Instead, Johnson begins to quickly assemble plans to create a third major league that, in association with his American League, would form a new entity to be known as the North American Baseball Federation. The NABF would consist of the two eight-team leagues, which would each be split into two four-team divisions based on geography. The division winners in each league would meet in a best-of-five series, to be known as the Pennant Series. The Pennant Series winners would then advance to the best-of-seven Federation Cup Series.
The pieces began to fall into place. Johnson’s game plan was simple: Franchises in the as-yet-unnamed new league would under no circumstances be placed in competition with teams in the American League, but any franchise wishing to go head-to-head in the market of a National League team would be allowed, if not encouraged.
The first franchise in the new league to be awarded was in Kansas City. The new team would be known as the Packers and would most likely be placed in the new league’s West Division.

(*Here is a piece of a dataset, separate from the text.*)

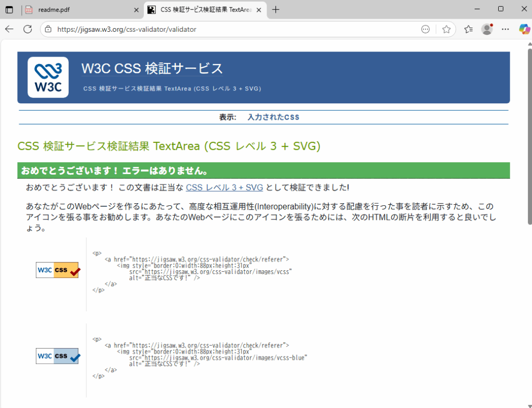Open the favorites list icon
532x408 pixels.
click(x=469, y=30)
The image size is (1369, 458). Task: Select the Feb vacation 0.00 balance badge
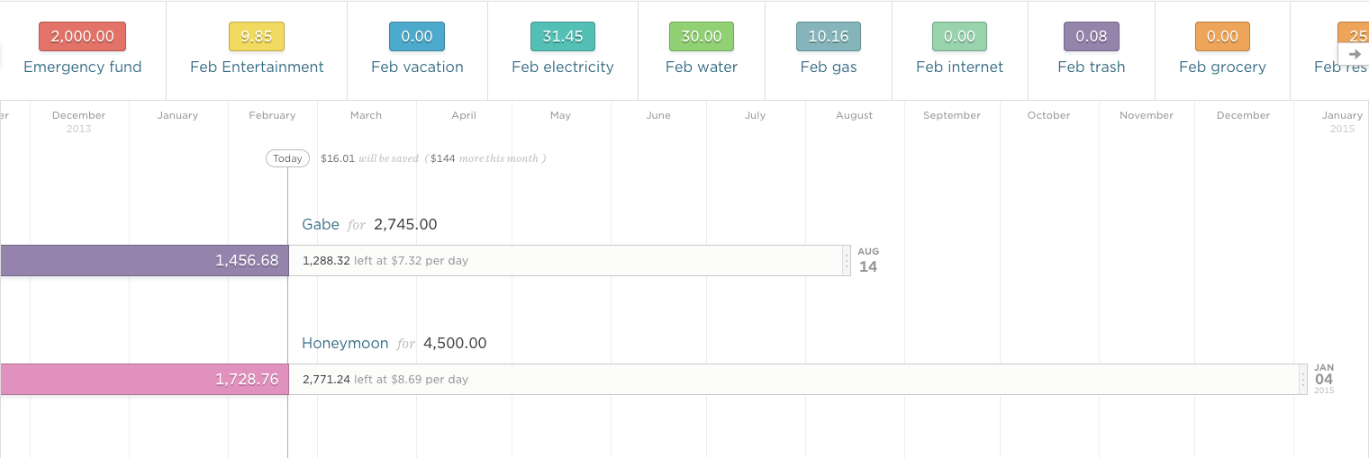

Meanwhile, the American League went about setting up its new geographical boundaries. It was a fairly simple process: The East Division would include Boston, the New York Highlanders, the Philadelphia Athletics and the Washington Senators. The West Division would be home to the Chicago White Sox, the Cleveland Naps, the Detroit Tigers and the St. Louis Browns.

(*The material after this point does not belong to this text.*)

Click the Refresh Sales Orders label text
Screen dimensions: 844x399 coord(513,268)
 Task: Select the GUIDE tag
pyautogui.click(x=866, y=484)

The Baltimore Terrapins were the next franchise awarded to the new league, which would be known as the Federal League. Johnson and the new owners in the Federal League, however, were not planning to make any full-scale raids on the National League for talent. The wounds were still too raw from the American League's arrival on the scene in 1901, and Johnson feared a return to the days of lawsuits. In particular, he was worried that the injunction against Cleveland's Nap Lajoie, enjoining him from playing baseball in Pennsylvania for any other team besides the Phillies, would be particularly troubling, giving Lajoie's new status as the Cleveland club's player-manager.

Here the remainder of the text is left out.